Che ne è dunque del Def e di tutte le informazioni che esso forniva sull’andamento delle principali voci del bilancio pubblico (come il costo degli interessi, l’andamento delle entrate, ecc.)?
La scadenza del 30 aprile resta, ma essa ha un ruolo cruciale solo nell’anno in cui ciascun Paese deve presentare il Piano strutturale di bilancio, cosa che a regime avverrà a inizio di legislatura o in presenza di un cambio di Governo. Negli altri anni, tra il varo di un piano e quello successivo, resterà come momento di verifica del rispetto degli impegni presi, sia in termini di bilancio che di attuazione delle riforme.
Non dimentichiamo, infatti, che il nostro Paese si è avvalso della possibilità di chiedere un aggiustamento di bilancio più “morbido” e questo è possibile solo precisando, oltre agli obiettivi di spesa, un dettagliato programma di riforme e investimenti. Ancora non sappiamo come si chiamerà il documento che dovrà essere presentato di cui a meno di tre mesi, ma senz’altro dovrà contenere informazioni dettagliate sul rispetto degli impegni presi con il Piano strutturale varato lo scorso settembre.

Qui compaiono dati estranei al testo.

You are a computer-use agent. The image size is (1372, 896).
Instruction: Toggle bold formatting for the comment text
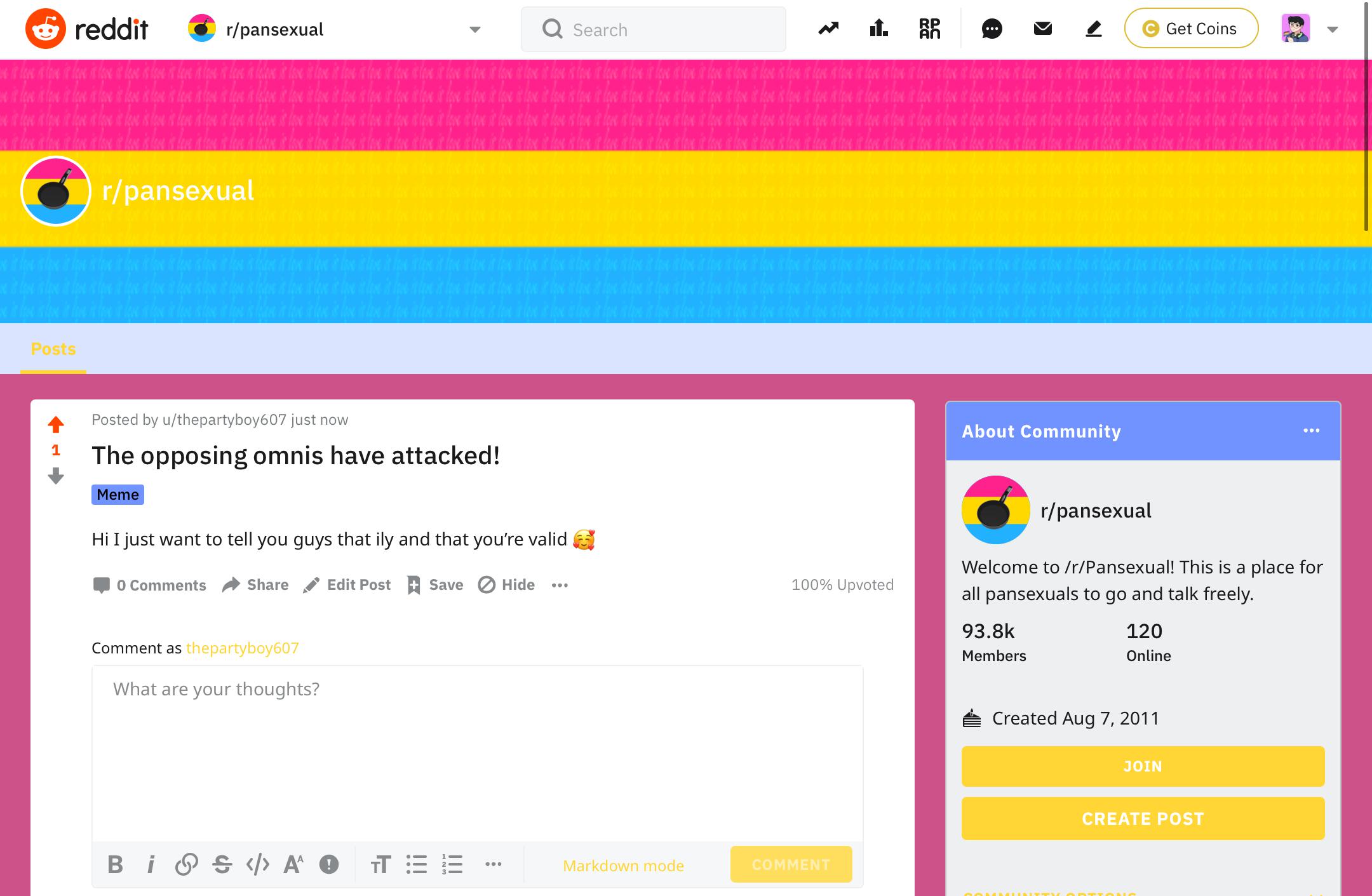click(116, 864)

Pensa che sia stata sottovalutata l’importanza del Piano strutturale di bilancio approvato lo scorso anno?
Ho l’impressione che sia per lo più sfuggita l’importanza attribuita a tale documento con la nuova governance. Il Piano definisce un vincolo reale per l’azione successiva del Governo nella legislatura, almeno sotto il profilo delle risorse di bilancio. Si tratta di una modifica importante nel modo di affrontare le scelte di bilancio, con cui Governo e Parlamento dovranno rapidamente fare i conti. Non sembra più praticabile l’approccio per cui intanto si trova il modo di far quadrare i numeri e l’anno prossimo, alla luce dell’evoluzione dell’economia, si vedrà come aggiustare il tiro.
Le “Raccomandazioni” della Commissione europea avranno la stessa importanza che avevano fino all’anno scorso?
Le raccomandazioni sono state già incorporate nelle scelte del Piano strutturale di bilancio presentato lo scorso autunno. Anche su questo vale quanto abbiamo già detto: l’orizzonte di riferimento diventa pluriennale, quindi l’appuntamento annuale avrà presumibilmente un valore più di verifica dell’attuazione degli impegni.
Sembra che il nuovo impianto sia migliore del precedente. È così? Ha comunque qualche difetto che val la pena evidenziare?
Le nuove regole affrontano alcuni dei limiti delle precedenti. È meno probabile che la loro applicazione possa portare a effetti prociclici, come avvenuto in passato. Sono più trasparenti e meno complesse, e quindi anche meno soggette alla discrezionalità politica.
È un vantaggio? Indubbiamente, anche se della discrezionalità politica il nostro Paese ha spesso beneficiato. È plausibile che rispetto alle regole precedenti possa ridursi il disincentivo agli investimenti. Anche quanto abbiamo detto sulla necessità di attuare una vera programmazione pluriennale è indubbiamente un aspetto positivo.
Detto questo, contrariamente alle speranze più o meno espresse di molti, le nuove regole non sono affatto più permissive delle precedenti. La spesa pubblica nel prossimo quinquennio dovrà ridursi significativamente in termini reali e questo non solo nel nostro Paese. Insomma, la filosofia di fondo non è cambiata, l’Europa non si allontana dal proprio approccio neo-mercantilista, improntato al contenimento della domanda interna. In un momento in cui si profila la minaccia di guerre commerciali e il modello basato sul traino dell’export è arrivato al capolinea, servirebbe ben altro.